The 3rd party shove module is also worth taking a look at. It's very similar to shelve in that it is a simple dict-like object, however it can store to various backends (such as file, SVN, and S3), provides optional compression, and is even threadsafe. It's a very handy module

from shove import Shove

mem_store = Shove()
file_store = Shove('file://mystore')

file_store['key'] = value
Matthew Trevor
  • 14,354
  • 6
  • 37
  • 50
  • 2
    This deserves more attention than it gets. It can also be used with SQLite if you don't want to use a separate server or Berkeley DB, if you don't want to use SQLite. – Alan Plum May 24 '11 at 10:06
  • Yes, I've long looking for this kind of module. Plan to add redis support since that what we're using for kv store. – k4ml Jul 14 '11 at 09:26
  • 2
    Missing from the snippet is `file_store.sync()` to persist the data to the file, had a hard time with the docs, and `file_store.close()` and end of program. – OrangePot Nov 26 '20 at 22:17
22

Hash-on-disk is generally addressed with Berkeley DB or something similar - several options are listed in the Python Data Persistence documentation. You can front it with an in-memory cache, but I'd test against native performance first; with operating system caching in place it might come out about the same.

Gary van der Merwe
  • 9,134
  • 3
  • 49
  • 80
Parand
  • 102,950
  • 48
  • 151
  • 186
8

The shelve module may do it; at any rate, it should be simple to test. Instead of:

self.lengths = {}

do:

import shelve
self.lengths = shelve.open('lengths.shelf')

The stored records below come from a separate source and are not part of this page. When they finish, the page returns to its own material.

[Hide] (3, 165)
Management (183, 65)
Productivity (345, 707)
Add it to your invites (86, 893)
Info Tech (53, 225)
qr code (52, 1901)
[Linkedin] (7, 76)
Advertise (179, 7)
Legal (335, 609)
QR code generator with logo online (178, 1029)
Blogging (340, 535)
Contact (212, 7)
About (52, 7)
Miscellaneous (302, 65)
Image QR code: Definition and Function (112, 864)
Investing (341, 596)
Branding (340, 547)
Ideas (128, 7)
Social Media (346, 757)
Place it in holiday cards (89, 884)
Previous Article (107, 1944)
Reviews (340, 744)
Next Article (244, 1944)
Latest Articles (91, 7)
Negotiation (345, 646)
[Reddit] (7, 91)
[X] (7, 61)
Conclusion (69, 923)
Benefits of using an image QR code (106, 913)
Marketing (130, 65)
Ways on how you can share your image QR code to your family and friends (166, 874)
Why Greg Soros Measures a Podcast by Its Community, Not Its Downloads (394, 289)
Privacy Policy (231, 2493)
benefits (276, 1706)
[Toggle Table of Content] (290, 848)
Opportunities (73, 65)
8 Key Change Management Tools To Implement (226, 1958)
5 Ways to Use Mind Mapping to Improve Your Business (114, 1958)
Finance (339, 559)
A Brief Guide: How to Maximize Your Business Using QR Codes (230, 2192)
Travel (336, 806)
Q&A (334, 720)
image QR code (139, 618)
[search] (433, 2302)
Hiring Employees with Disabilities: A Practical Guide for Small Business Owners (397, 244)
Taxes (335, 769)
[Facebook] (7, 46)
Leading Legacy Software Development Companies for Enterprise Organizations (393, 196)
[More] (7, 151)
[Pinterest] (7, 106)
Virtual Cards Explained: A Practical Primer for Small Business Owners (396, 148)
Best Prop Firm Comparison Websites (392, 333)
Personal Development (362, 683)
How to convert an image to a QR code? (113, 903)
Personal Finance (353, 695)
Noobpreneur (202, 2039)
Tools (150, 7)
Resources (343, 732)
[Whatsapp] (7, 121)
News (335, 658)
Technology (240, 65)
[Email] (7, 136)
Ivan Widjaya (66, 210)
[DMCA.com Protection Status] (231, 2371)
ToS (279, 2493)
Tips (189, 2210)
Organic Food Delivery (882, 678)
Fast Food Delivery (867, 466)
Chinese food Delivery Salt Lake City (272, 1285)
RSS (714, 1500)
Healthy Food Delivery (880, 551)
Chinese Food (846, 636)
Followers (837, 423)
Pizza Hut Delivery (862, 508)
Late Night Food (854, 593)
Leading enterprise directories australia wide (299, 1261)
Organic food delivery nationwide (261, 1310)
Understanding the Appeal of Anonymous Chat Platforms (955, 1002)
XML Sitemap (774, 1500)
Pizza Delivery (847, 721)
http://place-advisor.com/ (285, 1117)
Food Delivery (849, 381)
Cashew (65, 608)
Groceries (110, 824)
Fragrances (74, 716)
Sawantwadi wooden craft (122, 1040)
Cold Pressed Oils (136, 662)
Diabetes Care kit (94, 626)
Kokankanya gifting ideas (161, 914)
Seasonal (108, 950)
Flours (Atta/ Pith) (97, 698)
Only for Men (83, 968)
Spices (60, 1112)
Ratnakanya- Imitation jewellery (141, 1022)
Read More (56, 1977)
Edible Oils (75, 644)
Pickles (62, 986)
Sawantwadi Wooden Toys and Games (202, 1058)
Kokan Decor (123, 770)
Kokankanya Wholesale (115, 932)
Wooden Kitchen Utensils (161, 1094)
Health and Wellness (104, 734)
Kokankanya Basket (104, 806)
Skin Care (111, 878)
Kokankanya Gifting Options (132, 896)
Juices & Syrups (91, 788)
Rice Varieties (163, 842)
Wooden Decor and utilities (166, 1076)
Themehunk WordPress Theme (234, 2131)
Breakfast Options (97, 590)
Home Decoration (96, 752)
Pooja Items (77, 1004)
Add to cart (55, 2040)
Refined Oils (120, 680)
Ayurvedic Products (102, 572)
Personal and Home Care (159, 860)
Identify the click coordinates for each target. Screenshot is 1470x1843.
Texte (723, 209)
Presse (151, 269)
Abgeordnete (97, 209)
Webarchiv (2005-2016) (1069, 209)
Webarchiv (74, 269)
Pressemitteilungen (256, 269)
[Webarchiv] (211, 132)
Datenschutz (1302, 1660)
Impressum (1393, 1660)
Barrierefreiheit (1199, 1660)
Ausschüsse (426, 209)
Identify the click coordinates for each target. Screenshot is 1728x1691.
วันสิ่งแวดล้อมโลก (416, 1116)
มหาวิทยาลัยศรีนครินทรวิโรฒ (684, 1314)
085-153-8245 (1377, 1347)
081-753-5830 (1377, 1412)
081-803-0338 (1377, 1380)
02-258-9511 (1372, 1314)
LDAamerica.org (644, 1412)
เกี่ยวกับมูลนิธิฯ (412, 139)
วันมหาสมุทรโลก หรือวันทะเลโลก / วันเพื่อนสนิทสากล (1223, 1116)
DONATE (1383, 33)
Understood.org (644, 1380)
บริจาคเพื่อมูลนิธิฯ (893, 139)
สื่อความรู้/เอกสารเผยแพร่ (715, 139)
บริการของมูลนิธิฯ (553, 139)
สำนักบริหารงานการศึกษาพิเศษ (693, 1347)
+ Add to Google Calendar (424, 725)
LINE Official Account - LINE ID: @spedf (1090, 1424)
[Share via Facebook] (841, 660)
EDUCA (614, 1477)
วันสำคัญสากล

The only catch is that keys to shelves must be strings, so you'll have to replace

self.lengths[indx]

with

self.lengths[str(indx)]

(I'm assuming your keys are just integers, as per your comment to Charles Duffy's post)

There's no built-in caching in memory, but your operating system may do that for you anyway.

[actually, that's not quite true: you can pass the argument 'writeback=True' on creation. The intent of this is to make sure storing lists and other mutable things in the shelf works correctly. But a side-effect is that the whole dictionary is cached in memory. Since this caused problems for you, it's probably not a good idea :-) ]

John Fouhy
  • 41,203
  • 19
  • 62
  • 77
  • 1
    i have actually tried this, but it was way too slow.. i think i need some kind of manual paging solution to get any reasonable speed. – Claudiu Oct 23 '08 at 11:14
6

Last time I was facing a problem like this, I rewrote to use SQLite rather than a dict, and had a massive performance increase. That performance increase was at least partially on account of the database's indexing capabilities; depending on your algorithms, YMMV.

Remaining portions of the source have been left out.